Other systems connected on the networks were ten end systems on the MAP network and eight end systems on the TOP network. The MAP end systems companies are: AT&T, Digital, Gould, IBM, Intel, NCR (two end systems), and Motorola (three end systems). The TOP end systems suppliers were: ACDS/Charles River Data Systems (a joint development project), Sun Microsystems, AT&T, Intel, Industrial Networking, Inc., Computer vision, Honeywell and NCR.
How Map Solves Manufacturing Problems
Getting computers and intelligent devices (automated equipment and/or numerically controlled machines) to communicate, using a single standard communications language, has been a significant barrier towards achieving computer-integrated manufacturing. Because computer-based systems designed by one vendor could not easily communicate with those of another vendor, bridging the isolated "islands" of automation and information was either impossible or had to be solved by costly, one-of-a-kind solutions.

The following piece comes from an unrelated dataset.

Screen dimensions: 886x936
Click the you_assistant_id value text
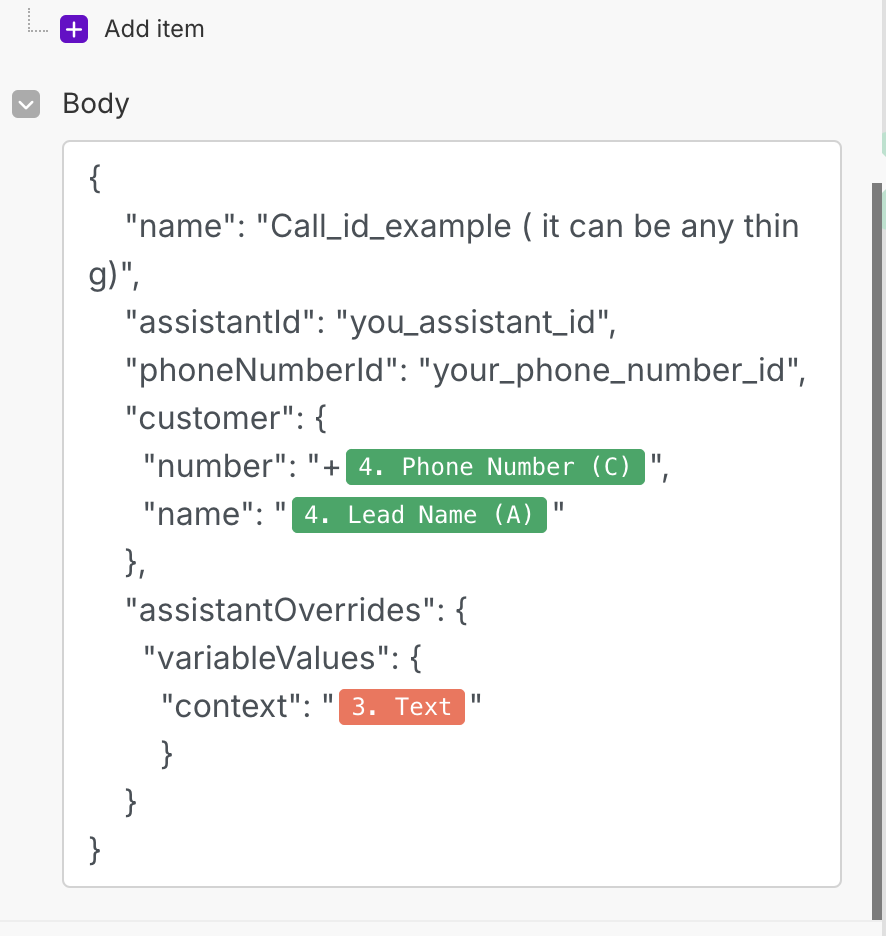tap(474, 323)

MAP, which allows companies to generate and transfer information quickly within and between a factory and its support offices, will help industry to remain competitive. Manufacturers need easier installation, maintenance, modification, and expansion of their communication systems. Because MAP products are interchangeable, it's easier to put in automation, and to reduce wiring time and cost.
Manufacturers need more accurate and timely data from the shop floor. MAP helps, because a computerized plant floor with a common communication network can substitute MAP for people and paper to transfer information. Result? Faster communication, fewer errors, and increased productivity.
And manufacturers who want to integrate plant floor applications (CAD/CAM, control of flexible manufacturing cells,) or to gain immediate access to data for statistical quality control find that MAP provides high-speed transfer of files and messages among computers.
Map's Future
The 21 companies that participated in the AUTOFACT '85 demonstration serve the worldwide market for industrial automation and communication. They were: Advanced Computer Communications, Allen-Bradley, ACDS, ASEA, AT&T, Charles River Data Systems, Computer vision, Concord Data Systems, Digital Equipment Corporation, Gould, Hewlett-Packard, Honeywell, Industrial Networking Inc., Intel, Intergraph, IBM, Motorola, NCR, Northern Telecom, Siemens, and Sun Microsystems.
"We've only just begun," says Boeing Computer Services' President Robert Dryden. "The ability to integrate and effectively transfer information in a timely manner within a factory, within an office, and between the two has become a key factor to improved quality and productivity.
"I believe it's a key to the future of industry worldwide."